Mit dieser Reihe möchten wir Ihnen einige ausgewählte Speisen und Gerichte in ihrer kulturhistorischen Entstehung nahe bringen. Dabei haben wir uns, wenn mehrere Versionen zur Auswahl standen, für die bekannteste und wahrscheinlichste entschieden. Verbürgen können wir uns allerdings nicht dafür, ob es sich nun so oder doch anders zugetragen hat, als ein Gericht entstand oder seinen unverwechselbaren Namen erhielt! Sehen Sie es uns also nach, wenn Ihre Version oder die Version in ihrem Kochbuch mit der unseren nicht so ganz übereinstimmt und zu Ernst sollten Sie diese oder jene Geschichte besser auch nicht nehmen.

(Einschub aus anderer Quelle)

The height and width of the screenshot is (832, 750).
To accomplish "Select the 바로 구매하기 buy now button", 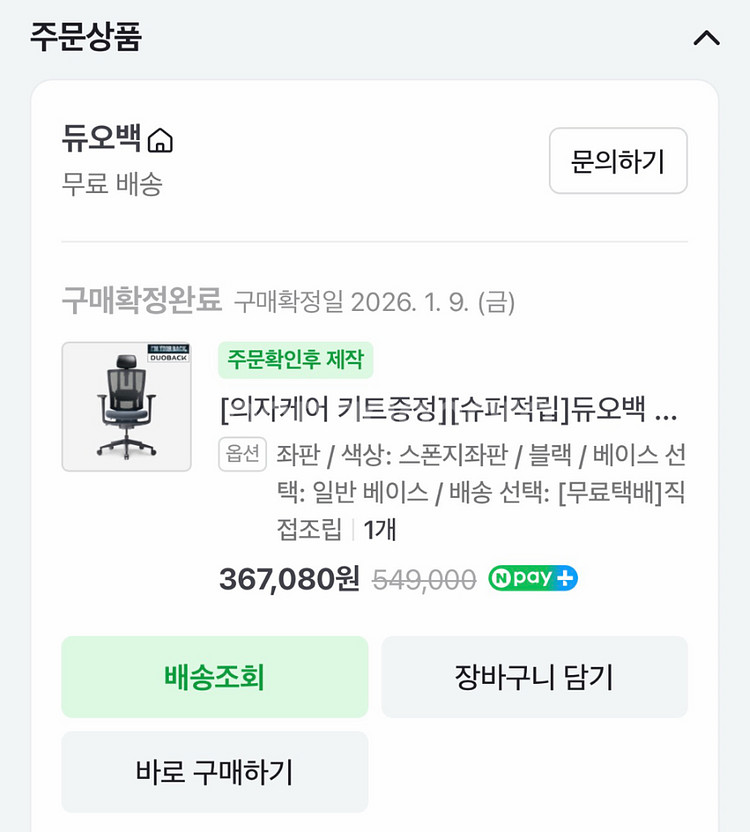I will point(214,772).
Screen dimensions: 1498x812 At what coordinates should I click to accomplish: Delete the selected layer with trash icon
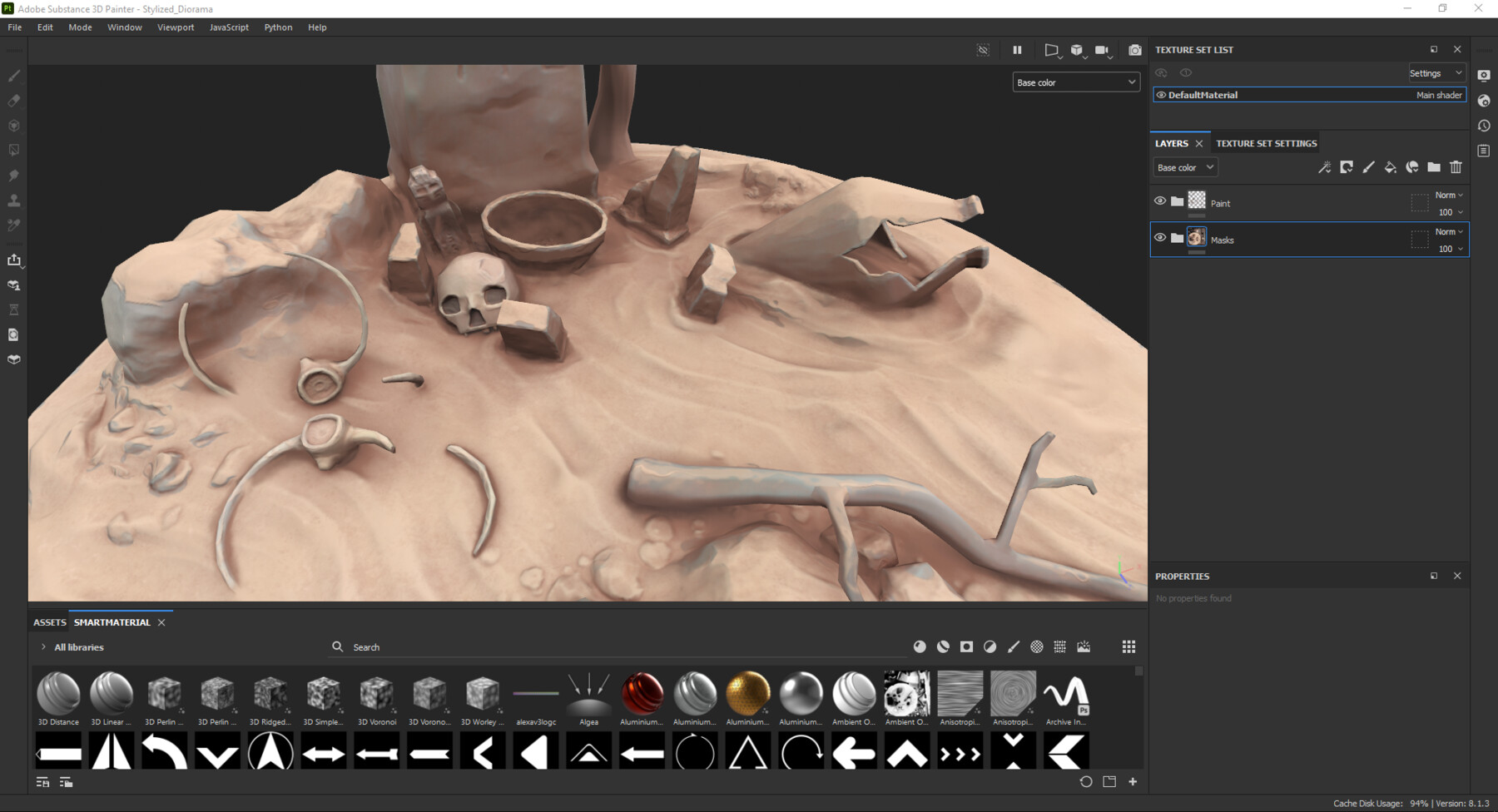point(1456,167)
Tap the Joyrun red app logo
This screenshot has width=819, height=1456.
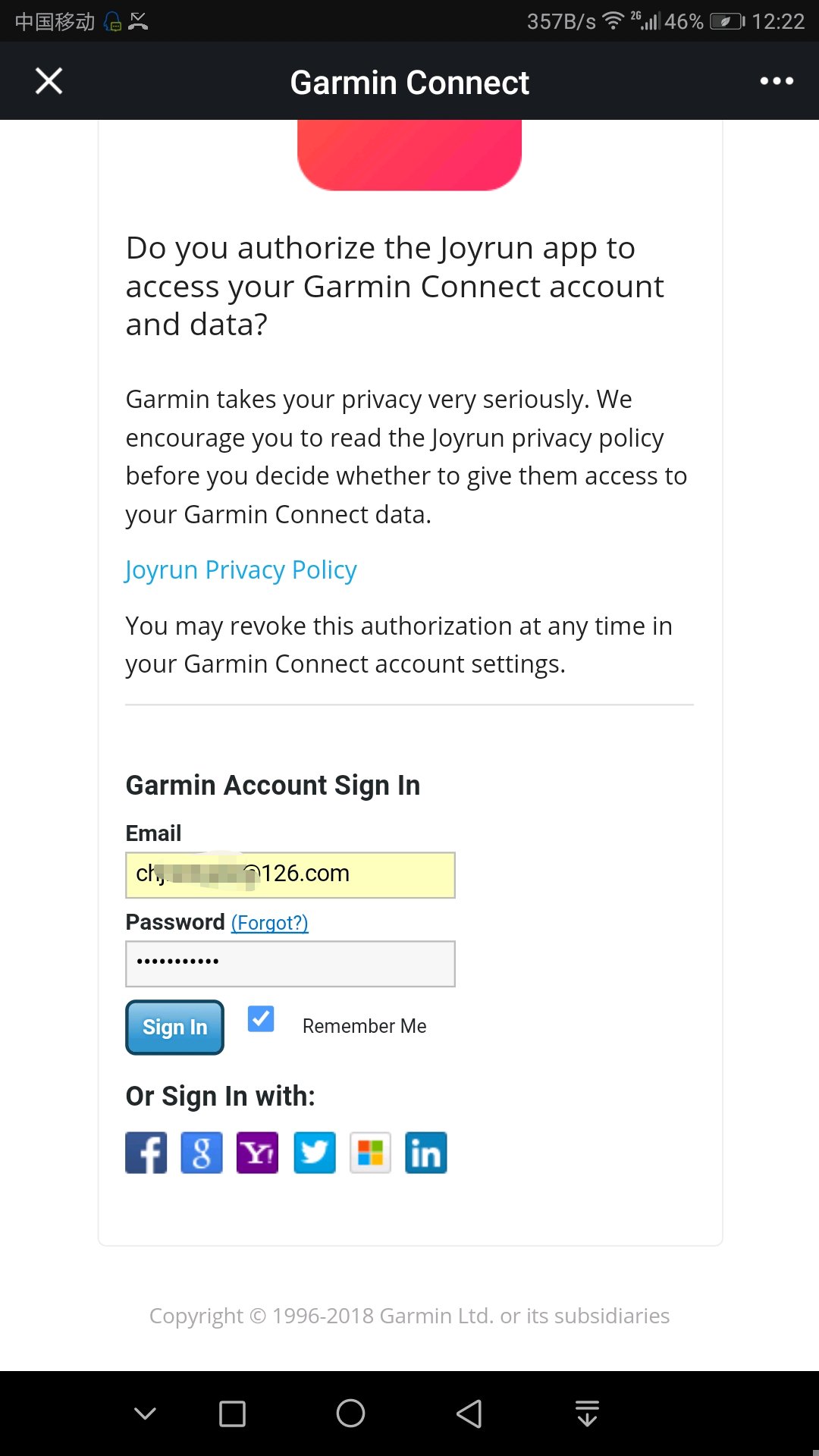pyautogui.click(x=410, y=154)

Es ist ein vergnüglicher Streifzug durch die Geschichte so bekannter und eigentlich alltäglicher Speisen wie der Zwiebelsuppe, dem Berliner Eisbein oder dem Kasseler – also Speisen, denen man eigentlich gar keine „Geschichte“ zutraut und doch steckt so manches Erstaunliche dahinter.
Kebabtscheta
Andere Länder, andere Namen! So verhält es sich auch mit den bulgarischen Kebaptschetas, die aus Kalb- und Schweinefleisch hergestellt werden. In Rumänien nennen sie sich Mititeis, und man bereitet sie dort nur aus Rindfleisch zu. Cevapcicis heißen sie in anderen Regionen des Balkans, wo Hammel-, Rind- und Schweinefleisch zur Zubereitung erforderlich sind.
Warum in Bulgarien Schweinefleisch verwendet wird, berichtet eine Geschichte aus der Zeit der türkischen Unterjochung. Ein Schmied ärgerte sich sehr über die Frechheit türkischer Soldaten, die ihm die Kebaptschetas gestohlen hatten. Seine kluge Ehefrau wusste Rat, wie den Dieben das Handwerk zu legen war. Zu den Kebaptschetas verwendete sie Schweinefleisch, das bei den gläubigen Türken als unrein galt. Und von Stund' an ließen sich keine Diebe mehr blicken!
Minestrone
In den verschiedenen Regionen Italiens streitet man sich darüber, wer diese hervorragende Gemüsesuppe kreiert hat, welche Zutaten sie enthalten soll.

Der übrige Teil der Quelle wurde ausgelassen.